In a filing late last month, Eastman’s attorney, Charles Burnham, said his phone was seized by the FBI. Burnham wrote that six federal investigators approached Eastman in New Mexico as he left a restaurant where he had dinner with his wife and a friend. Burnham said that federal agents identified themselves as FBI agents, but “appeared to be executing a warrant issued at the behest of the Department of Justice’s Office of the Inspector General.”

Eastman asked a federal judge to order the DOJ to return his phone, eliminate records it obtained and to block investigators’ access to it.

On Wednesday, federal prosecutors responded to Eastman’s filing late last month challenging the seizure of his phone. In their filing, prosecutors said they obtained a second warrant on July 12 to search the contents of Eastman’s phone. Prosecutors said Eastman’s phone is currently in northern Virginia and is in the possession of federal agents with the DOJ’s OIG.

Prosecutors said that the second warrant includes a so-called “filter protocol” to prevent investigators from obtaining potentially privileged information from Eastman’s phone. Eastman’s counsel has been informed about the protocol, according to the filing.

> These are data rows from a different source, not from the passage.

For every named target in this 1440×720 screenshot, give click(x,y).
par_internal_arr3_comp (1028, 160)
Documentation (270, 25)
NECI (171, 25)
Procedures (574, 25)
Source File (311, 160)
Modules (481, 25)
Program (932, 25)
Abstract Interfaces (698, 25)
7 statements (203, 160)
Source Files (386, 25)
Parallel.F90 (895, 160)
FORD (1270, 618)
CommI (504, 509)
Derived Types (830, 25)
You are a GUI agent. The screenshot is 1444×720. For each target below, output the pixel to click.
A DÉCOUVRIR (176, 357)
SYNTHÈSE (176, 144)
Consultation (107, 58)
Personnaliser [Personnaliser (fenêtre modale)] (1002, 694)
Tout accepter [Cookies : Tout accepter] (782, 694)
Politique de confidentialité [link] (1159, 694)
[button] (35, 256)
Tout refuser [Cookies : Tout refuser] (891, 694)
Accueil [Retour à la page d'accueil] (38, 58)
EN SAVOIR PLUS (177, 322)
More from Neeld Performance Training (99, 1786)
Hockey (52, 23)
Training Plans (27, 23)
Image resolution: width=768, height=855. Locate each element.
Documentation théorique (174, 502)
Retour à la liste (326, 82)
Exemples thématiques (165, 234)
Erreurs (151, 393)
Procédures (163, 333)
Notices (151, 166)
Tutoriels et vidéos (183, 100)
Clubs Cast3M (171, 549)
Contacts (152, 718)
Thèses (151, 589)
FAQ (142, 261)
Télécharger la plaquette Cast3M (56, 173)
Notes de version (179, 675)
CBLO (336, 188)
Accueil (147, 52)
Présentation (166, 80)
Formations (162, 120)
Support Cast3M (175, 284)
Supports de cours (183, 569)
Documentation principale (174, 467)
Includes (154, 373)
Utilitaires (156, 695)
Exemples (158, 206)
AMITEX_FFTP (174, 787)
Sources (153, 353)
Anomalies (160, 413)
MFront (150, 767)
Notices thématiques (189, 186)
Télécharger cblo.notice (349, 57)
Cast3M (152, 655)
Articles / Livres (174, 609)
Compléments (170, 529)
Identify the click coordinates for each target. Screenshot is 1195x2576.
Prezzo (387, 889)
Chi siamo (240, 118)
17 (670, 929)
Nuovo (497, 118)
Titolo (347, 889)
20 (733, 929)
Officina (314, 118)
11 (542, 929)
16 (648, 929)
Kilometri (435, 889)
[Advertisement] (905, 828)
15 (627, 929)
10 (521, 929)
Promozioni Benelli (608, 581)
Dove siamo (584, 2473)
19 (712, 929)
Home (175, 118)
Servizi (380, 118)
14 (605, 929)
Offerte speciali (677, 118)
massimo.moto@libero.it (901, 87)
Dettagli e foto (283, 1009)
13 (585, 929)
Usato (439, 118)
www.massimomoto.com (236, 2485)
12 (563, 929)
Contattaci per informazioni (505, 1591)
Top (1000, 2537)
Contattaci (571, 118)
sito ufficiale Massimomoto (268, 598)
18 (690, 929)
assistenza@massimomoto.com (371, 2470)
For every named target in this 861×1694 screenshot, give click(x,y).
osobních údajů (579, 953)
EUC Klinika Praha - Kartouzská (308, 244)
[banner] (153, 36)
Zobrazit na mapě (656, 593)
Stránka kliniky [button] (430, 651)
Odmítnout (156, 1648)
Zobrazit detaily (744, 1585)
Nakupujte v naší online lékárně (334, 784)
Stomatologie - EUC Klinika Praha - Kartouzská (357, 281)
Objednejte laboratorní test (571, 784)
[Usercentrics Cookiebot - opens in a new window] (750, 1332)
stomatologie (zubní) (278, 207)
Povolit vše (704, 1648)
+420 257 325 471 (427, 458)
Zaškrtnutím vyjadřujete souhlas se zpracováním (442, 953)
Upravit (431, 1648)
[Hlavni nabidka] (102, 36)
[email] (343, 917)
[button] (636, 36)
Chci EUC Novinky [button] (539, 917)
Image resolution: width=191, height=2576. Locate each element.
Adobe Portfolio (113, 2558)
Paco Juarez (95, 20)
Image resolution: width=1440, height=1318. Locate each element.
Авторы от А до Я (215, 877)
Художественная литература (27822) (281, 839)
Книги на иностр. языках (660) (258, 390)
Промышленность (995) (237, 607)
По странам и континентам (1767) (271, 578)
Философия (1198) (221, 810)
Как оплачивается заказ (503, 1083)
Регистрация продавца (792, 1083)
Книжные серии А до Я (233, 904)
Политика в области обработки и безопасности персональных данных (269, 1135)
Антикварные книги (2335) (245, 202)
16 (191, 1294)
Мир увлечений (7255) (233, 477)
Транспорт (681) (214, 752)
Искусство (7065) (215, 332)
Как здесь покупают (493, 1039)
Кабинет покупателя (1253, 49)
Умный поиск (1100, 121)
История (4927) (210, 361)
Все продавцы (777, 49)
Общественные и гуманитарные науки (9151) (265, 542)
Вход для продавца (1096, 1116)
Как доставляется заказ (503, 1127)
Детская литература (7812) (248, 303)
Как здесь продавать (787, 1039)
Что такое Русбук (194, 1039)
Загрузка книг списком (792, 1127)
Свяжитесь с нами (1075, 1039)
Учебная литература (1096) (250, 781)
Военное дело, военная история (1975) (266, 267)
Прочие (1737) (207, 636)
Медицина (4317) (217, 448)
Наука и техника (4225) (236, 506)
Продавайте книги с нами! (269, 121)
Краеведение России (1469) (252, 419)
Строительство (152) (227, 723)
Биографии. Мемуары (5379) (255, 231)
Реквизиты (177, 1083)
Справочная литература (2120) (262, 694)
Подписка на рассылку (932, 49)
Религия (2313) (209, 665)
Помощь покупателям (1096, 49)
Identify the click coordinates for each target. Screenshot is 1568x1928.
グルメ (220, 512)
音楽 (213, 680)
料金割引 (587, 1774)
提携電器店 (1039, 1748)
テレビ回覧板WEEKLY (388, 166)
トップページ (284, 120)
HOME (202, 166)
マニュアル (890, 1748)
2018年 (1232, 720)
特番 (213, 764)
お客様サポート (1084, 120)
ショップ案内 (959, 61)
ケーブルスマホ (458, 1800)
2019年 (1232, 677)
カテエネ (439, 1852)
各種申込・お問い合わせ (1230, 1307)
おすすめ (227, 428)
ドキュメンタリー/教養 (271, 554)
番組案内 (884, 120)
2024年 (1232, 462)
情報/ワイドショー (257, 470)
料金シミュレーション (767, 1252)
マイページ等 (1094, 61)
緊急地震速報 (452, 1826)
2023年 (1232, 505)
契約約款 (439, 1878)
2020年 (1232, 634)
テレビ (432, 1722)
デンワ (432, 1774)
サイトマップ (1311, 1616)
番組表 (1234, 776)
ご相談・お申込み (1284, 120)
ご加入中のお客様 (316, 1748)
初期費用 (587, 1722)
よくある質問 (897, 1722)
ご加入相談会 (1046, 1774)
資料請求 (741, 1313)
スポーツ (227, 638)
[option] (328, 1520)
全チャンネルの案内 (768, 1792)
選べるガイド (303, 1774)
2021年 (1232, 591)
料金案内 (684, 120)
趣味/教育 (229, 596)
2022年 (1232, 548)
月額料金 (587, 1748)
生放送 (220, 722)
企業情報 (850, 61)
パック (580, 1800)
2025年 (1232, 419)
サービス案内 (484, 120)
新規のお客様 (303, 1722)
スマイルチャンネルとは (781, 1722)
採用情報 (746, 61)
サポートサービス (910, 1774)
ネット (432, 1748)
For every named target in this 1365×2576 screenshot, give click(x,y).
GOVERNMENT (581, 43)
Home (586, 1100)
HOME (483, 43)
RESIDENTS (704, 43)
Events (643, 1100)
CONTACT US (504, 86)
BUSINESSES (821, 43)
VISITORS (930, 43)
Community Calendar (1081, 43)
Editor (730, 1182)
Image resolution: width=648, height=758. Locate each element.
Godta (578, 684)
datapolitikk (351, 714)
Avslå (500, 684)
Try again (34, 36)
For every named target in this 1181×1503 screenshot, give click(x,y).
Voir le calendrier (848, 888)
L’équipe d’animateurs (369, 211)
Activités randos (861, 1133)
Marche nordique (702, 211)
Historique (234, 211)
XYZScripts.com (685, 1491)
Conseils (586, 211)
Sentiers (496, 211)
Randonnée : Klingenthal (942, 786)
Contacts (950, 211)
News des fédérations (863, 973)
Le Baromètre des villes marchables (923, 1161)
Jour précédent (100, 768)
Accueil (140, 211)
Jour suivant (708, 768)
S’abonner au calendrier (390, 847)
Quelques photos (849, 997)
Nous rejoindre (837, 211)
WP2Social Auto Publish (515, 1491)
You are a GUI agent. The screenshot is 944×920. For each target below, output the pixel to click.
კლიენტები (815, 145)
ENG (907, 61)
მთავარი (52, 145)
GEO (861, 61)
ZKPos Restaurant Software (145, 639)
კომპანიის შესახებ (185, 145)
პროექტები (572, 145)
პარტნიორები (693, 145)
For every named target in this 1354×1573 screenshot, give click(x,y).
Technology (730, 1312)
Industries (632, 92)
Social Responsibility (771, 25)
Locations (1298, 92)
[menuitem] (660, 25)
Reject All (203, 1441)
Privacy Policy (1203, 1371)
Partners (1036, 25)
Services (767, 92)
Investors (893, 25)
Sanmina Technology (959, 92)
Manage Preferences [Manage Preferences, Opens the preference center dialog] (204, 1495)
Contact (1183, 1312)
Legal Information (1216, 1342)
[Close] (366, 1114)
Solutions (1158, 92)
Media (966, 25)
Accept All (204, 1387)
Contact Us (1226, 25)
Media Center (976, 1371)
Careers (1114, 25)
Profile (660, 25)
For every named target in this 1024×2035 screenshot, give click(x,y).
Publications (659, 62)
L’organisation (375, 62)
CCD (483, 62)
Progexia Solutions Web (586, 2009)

The filing was submitted Matthew Graves, U.S. attorney for the District of Columbia, and Thomas Windom, a career federal prosecutor who serves as a leading investigator into the DOJ’s Jan. 6 investigation.

The search and seizure of Eastman’s phone last month appeared to have occurred the same day investigators searched the Virginia home of former Justice Department official Jeffrey Clark, who attempted to weaponize the department as a tool to interfere with the certification of Joe Biden’s electoral victory on behalf of former President Trump.

Amid Trump’s refusal to concede the 2020 presidential election, Eastman pressured then-Vice President Mike Pence to toss out the results of the 2020 election. Last March, a federal judge found that Eastman and Trump “likely” committed a criminal conspiracy to overturn the election results on Jan. 6.